YOUR ASSIGNMENT: Return the records below without any change, starting with the line that contains "Image resolution: width=801" and continuing through the line that contains "(1168, 700).", with both of those lines included.

AVAILABLE RECORDS:
+++
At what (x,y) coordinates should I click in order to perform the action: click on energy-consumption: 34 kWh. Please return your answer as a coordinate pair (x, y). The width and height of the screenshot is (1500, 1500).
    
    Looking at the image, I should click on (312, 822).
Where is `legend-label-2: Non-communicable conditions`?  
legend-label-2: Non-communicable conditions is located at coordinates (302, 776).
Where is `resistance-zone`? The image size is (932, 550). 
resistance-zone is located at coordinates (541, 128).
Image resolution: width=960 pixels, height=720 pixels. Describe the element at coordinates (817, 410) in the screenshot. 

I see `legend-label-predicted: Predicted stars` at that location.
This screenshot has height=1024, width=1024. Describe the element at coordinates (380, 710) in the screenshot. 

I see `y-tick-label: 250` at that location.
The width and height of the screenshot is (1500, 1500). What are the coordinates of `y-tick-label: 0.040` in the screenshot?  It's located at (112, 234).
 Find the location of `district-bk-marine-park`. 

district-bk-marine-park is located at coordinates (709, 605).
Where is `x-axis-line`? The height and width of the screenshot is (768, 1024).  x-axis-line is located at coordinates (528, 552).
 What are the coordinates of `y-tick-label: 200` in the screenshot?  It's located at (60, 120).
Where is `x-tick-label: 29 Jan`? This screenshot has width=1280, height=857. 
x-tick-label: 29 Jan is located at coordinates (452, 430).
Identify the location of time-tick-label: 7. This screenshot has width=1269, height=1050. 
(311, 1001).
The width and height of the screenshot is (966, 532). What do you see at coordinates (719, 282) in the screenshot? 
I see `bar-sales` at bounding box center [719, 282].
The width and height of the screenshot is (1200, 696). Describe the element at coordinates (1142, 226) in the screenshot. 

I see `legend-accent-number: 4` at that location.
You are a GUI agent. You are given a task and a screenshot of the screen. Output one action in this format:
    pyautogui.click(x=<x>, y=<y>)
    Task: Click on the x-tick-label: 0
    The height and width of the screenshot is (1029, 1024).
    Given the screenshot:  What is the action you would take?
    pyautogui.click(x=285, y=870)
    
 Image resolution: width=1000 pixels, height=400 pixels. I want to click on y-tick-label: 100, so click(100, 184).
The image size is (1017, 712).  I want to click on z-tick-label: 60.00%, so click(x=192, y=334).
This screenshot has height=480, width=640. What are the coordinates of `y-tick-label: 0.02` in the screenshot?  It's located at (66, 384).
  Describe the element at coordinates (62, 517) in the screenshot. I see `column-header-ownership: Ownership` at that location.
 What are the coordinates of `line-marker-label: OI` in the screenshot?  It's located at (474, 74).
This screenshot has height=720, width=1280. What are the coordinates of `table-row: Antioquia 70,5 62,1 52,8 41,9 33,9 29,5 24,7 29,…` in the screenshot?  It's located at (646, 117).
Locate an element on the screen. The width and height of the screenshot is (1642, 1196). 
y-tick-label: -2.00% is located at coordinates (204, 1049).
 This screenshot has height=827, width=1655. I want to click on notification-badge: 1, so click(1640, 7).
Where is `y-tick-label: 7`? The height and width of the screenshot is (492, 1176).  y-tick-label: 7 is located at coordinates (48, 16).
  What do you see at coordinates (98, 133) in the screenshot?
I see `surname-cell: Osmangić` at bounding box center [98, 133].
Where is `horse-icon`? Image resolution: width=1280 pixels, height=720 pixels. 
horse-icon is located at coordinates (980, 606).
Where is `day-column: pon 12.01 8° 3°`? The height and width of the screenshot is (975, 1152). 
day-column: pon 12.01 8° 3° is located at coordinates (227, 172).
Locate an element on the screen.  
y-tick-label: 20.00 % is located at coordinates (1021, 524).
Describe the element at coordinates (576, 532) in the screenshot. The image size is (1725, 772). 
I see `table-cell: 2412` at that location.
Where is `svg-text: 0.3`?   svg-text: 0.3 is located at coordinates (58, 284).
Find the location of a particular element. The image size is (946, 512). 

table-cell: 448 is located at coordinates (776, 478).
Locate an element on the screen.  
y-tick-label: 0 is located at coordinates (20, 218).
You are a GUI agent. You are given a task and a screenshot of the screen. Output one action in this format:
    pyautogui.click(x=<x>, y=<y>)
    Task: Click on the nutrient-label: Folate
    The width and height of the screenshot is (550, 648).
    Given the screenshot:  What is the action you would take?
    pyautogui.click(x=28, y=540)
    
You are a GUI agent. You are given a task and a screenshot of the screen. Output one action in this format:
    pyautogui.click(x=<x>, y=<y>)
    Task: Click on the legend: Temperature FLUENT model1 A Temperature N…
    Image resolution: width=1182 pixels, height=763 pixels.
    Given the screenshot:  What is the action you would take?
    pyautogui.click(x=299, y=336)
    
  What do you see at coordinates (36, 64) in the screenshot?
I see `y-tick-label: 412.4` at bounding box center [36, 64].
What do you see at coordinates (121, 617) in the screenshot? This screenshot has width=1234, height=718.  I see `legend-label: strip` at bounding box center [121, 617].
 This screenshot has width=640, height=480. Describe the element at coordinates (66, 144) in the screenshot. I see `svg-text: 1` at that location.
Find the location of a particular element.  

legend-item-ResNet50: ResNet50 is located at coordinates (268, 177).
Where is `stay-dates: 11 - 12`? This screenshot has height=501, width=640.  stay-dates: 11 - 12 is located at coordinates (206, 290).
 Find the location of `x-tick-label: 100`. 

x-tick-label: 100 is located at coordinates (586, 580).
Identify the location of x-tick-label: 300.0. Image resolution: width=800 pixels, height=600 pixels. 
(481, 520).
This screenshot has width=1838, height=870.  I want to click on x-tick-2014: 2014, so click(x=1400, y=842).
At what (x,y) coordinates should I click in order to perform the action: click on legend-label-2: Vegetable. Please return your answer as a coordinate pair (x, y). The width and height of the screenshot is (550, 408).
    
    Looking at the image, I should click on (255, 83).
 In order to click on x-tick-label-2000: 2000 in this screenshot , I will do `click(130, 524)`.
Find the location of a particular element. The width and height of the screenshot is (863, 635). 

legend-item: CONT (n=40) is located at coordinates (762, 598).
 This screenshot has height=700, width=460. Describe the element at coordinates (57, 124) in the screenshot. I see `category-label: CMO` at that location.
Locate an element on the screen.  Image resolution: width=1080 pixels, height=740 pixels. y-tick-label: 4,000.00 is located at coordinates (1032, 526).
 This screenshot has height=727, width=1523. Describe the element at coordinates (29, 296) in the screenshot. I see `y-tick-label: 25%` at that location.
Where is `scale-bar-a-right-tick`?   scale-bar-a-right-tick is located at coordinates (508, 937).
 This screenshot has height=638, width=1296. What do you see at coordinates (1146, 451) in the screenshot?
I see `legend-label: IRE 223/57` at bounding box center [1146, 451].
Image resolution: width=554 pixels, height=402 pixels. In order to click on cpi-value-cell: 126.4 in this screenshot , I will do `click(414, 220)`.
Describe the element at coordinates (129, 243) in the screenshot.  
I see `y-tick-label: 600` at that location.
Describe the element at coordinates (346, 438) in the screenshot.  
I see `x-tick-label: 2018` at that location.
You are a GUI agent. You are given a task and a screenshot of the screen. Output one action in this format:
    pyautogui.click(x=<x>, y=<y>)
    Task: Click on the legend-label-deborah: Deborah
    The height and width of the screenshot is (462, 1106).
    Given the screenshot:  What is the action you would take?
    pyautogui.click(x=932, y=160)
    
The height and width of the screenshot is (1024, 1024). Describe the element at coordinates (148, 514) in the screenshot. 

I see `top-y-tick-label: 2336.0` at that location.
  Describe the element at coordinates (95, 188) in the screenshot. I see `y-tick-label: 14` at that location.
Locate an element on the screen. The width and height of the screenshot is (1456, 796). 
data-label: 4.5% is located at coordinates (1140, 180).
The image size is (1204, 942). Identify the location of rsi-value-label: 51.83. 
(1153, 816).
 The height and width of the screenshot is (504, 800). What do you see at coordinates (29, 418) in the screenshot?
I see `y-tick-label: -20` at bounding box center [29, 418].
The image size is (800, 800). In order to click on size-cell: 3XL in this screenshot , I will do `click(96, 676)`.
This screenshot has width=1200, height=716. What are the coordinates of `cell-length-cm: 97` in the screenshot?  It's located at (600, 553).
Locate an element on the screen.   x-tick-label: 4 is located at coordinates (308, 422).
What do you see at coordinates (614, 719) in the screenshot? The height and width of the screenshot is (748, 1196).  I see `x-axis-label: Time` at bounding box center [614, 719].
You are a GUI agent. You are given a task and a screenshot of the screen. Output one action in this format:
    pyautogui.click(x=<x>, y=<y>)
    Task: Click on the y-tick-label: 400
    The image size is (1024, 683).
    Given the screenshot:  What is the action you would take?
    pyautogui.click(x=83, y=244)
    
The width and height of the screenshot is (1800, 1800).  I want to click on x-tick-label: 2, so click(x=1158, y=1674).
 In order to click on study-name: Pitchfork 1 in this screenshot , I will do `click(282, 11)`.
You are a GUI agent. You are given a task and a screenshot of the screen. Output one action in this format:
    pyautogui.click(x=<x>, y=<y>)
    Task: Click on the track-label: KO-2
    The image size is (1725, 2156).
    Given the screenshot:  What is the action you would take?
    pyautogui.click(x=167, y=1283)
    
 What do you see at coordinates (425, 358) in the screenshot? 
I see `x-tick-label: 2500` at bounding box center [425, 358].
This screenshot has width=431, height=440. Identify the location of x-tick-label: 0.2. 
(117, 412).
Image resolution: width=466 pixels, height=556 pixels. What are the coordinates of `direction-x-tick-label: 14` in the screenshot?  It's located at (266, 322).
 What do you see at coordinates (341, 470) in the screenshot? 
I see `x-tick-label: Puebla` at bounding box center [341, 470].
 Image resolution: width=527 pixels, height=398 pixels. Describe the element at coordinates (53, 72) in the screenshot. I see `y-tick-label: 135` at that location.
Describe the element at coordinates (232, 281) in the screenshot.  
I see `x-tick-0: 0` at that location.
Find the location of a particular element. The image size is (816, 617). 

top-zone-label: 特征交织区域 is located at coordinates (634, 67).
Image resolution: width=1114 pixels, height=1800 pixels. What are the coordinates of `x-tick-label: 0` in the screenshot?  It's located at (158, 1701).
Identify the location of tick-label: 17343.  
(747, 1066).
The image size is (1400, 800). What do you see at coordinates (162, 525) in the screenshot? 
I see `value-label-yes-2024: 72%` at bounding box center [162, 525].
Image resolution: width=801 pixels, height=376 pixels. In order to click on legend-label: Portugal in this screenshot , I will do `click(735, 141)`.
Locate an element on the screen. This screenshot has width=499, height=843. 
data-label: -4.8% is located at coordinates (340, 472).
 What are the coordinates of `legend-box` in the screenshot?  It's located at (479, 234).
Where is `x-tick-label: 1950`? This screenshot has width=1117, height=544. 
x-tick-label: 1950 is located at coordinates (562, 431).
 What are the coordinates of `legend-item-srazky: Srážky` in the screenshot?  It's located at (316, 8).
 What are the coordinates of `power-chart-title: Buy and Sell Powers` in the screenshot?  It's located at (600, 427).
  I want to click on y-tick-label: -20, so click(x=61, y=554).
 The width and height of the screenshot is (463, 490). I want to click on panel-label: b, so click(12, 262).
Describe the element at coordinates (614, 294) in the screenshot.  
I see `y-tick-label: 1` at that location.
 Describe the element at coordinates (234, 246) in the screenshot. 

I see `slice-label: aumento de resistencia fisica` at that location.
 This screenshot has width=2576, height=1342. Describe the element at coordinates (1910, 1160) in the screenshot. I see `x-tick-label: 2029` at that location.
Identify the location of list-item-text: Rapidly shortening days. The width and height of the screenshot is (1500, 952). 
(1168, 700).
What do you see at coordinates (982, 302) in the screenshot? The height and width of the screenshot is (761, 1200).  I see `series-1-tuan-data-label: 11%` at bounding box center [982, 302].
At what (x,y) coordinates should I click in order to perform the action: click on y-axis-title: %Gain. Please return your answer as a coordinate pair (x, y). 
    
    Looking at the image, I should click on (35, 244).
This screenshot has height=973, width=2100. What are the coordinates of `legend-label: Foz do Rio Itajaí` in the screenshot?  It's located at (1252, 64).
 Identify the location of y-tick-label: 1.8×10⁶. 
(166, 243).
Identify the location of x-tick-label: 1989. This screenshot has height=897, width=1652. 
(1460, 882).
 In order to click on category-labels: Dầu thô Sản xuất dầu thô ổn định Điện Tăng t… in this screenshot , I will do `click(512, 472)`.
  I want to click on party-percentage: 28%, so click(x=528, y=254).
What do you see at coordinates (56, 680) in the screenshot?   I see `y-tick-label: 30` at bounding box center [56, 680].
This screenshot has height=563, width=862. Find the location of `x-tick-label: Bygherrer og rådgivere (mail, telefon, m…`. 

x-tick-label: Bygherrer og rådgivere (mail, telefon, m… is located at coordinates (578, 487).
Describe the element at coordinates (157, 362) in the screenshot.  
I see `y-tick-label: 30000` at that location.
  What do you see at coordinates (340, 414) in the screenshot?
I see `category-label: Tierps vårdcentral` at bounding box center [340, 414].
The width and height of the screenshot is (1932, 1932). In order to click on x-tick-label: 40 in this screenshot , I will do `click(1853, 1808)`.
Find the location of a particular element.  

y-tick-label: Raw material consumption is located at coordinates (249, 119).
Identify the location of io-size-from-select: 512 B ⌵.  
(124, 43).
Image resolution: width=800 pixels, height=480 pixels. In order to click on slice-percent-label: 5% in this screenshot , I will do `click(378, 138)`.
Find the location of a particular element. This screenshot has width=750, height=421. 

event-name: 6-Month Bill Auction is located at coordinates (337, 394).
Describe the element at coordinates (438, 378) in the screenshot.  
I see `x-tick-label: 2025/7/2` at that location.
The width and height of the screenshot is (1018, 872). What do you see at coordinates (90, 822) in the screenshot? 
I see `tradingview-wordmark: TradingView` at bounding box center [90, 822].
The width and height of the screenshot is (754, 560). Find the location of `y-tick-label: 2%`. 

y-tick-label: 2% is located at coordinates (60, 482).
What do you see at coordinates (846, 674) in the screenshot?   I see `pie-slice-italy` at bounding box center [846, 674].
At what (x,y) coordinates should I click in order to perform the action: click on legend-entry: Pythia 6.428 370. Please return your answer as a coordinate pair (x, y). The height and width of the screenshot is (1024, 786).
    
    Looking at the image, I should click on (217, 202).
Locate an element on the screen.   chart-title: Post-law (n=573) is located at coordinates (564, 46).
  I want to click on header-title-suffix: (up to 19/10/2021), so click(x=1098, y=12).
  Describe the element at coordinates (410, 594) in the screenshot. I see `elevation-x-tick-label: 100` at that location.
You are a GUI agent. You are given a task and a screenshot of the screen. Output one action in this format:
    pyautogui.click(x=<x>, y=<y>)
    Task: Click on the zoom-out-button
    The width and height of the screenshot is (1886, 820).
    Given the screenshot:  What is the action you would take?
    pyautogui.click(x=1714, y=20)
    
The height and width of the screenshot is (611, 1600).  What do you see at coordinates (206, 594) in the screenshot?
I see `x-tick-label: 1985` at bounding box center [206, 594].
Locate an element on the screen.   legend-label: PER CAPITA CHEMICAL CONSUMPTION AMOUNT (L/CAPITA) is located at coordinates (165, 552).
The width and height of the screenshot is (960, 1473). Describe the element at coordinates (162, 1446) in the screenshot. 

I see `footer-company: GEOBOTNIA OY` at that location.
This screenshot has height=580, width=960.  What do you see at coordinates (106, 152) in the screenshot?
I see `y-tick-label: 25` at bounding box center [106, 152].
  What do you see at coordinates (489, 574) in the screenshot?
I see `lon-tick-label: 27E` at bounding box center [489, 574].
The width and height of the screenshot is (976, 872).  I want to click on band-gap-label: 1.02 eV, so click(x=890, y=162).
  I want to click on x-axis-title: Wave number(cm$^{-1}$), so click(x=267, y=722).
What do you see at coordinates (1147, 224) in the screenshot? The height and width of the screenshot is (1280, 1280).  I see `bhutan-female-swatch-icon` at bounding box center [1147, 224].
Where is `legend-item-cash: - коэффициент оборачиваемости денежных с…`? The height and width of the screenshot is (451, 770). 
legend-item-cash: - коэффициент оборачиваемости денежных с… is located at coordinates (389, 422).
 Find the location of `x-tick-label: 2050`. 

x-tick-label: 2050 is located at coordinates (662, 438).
+++
EXERCISE RESULT:
Image resolution: width=801 pixels, height=376 pixels. In order to click on legend-label: Portugal in this screenshot , I will do `click(735, 141)`.
Locate an element on the screen. This screenshot has width=499, height=843. 
data-label: -4.8% is located at coordinates (340, 472).
 What are the coordinates of `legend-box` in the screenshot?  It's located at (479, 234).
Where is `x-tick-label: 1950`? This screenshot has width=1117, height=544. 
x-tick-label: 1950 is located at coordinates (562, 431).
 What are the coordinates of `legend-item-srazky: Srážky` in the screenshot?  It's located at (316, 8).
 What are the coordinates of `power-chart-title: Buy and Sell Powers` in the screenshot?  It's located at (600, 427).
  I want to click on y-tick-label: -20, so click(x=61, y=554).
 The width and height of the screenshot is (463, 490). I want to click on panel-label: b, so click(12, 262).
Describe the element at coordinates (614, 294) in the screenshot.  
I see `y-tick-label: 1` at that location.
 Describe the element at coordinates (234, 246) in the screenshot. 

I see `slice-label: aumento de resistencia fisica` at that location.
 This screenshot has width=2576, height=1342. Describe the element at coordinates (1910, 1160) in the screenshot. I see `x-tick-label: 2029` at that location.
Identify the location of list-item-text: Rapidly shortening days. The width and height of the screenshot is (1500, 952). 
(1168, 700).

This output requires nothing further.